La défense de l’identité, une lutte qui se fait sur plusieurs fronts
Lorsque l’on traite d’identité québécoise, il est primordial de mettre de l’avant la pluralité qui existe au sein même de cette dite identité. Ici, le terme pluralité fait référence aux diverses identités autochtones qui découlent des multiples cultures des premiers peuples habitant le territoire québécois. Dans un contexte où les langues des Premières Nations sont de moins en moins parlées, les cultures autochtones sont, encore aujourd’hui, en danger. C’est dans ce contexte que des projets comme la Maison du savoir entrent en scène. La Maison du savoir est la première Université du Québec faite par des Autochtones et pour des Autochtones. Avec comme mission la protection de la culture et de la langue, encore une fois, un établissement universitaire québécois se démarque par son rôle clé dans la défense de l’identité.
L’étude du Québec, un sujet à l’étranger?

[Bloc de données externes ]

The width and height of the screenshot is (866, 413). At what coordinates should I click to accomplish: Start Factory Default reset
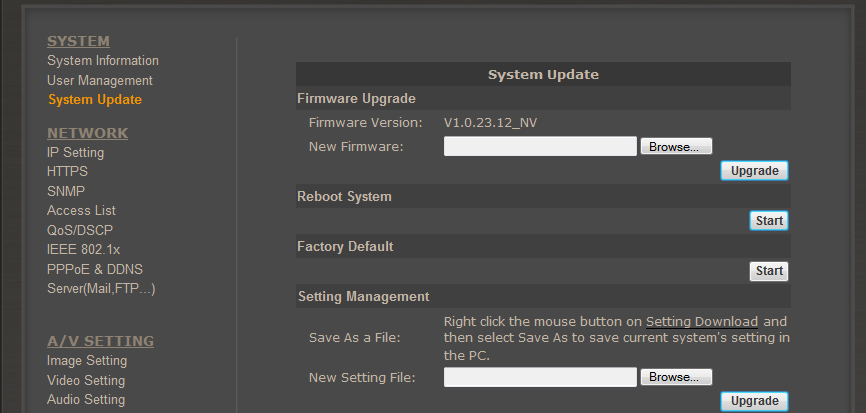pyautogui.click(x=769, y=271)
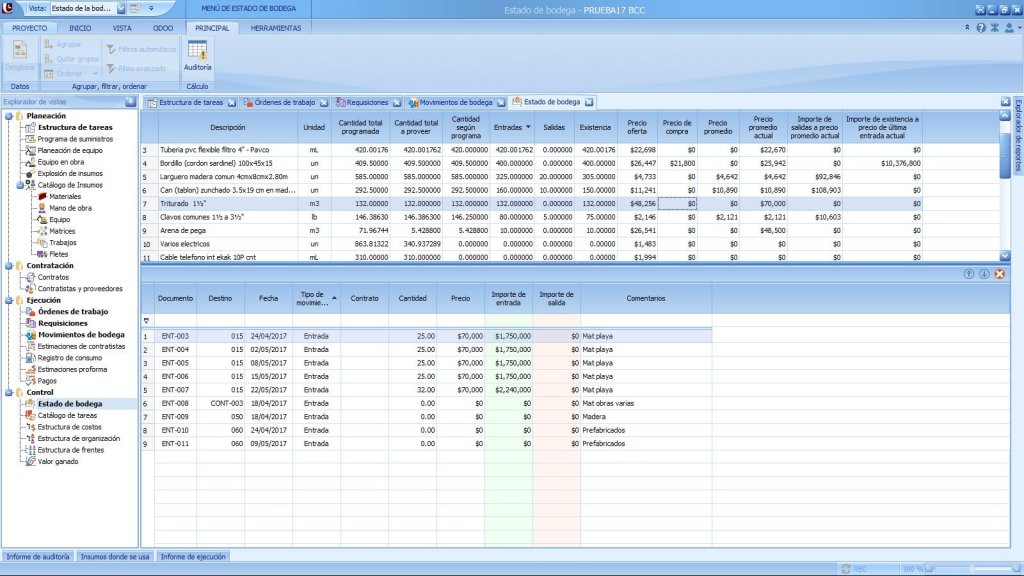Viewport: 1024px width, 576px height.
Task: Click the help question mark icon
Action: tap(981, 28)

L’apport universitaire à la culture d’ici ne s’arrête pas seulement à ses frontières. L’étude du Québec est présente dans plusieurs milieux universitaires à travers le monde. Un volume de la revue d’études Globe, parut sous la direction de Daniel Chartier, nous apprend que des universités dans plusieurs pays, tels que L’Allemagne, l’Inde, la France, la Chine, les Pays-Bas ou même l’Ouzbékistan, pour ne citer qu’eux, ont des départements consacrés à l’étude du Québec.

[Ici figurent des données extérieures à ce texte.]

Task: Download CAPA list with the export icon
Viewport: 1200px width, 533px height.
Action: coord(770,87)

Qu’elle soit faite conjointement à celle du Canada ou non, cette étude contribue à ce que le Québec ait un écho à l’extérieur de ses frontières, un écho qui se fait entendre un peu partout à travers le monde.
Pour le Québec, l’université est donc bien plus qu’un milieu d’enseignement et de savoir, c’est un rempart important dans la défense de sa culture et de son identité. Alors que nous vivons dans une époque où la protection de l’identité devient un sujet de plus en plus présent dans l’espace public, notre milieu universitaire nous démontre qu’il a les outils nécessaires pour être un élément central de cette lutte et qu’il peut même être une alternative aux solutions qui sont actuellement proposées dans le discours populaire.